** About this task **
Give back all of the records exactly.

** Data for this task **
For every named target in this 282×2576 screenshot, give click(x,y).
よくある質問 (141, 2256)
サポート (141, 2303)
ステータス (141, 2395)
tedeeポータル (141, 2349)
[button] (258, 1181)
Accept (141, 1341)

** Output **
For every named target in this 282×2576 screenshot, give click(x,y).
よくある質問 (141, 2256)
サポート (141, 2303)
ステータス (141, 2395)
tedeeポータル (141, 2349)
[button] (258, 1181)
Accept (141, 1341)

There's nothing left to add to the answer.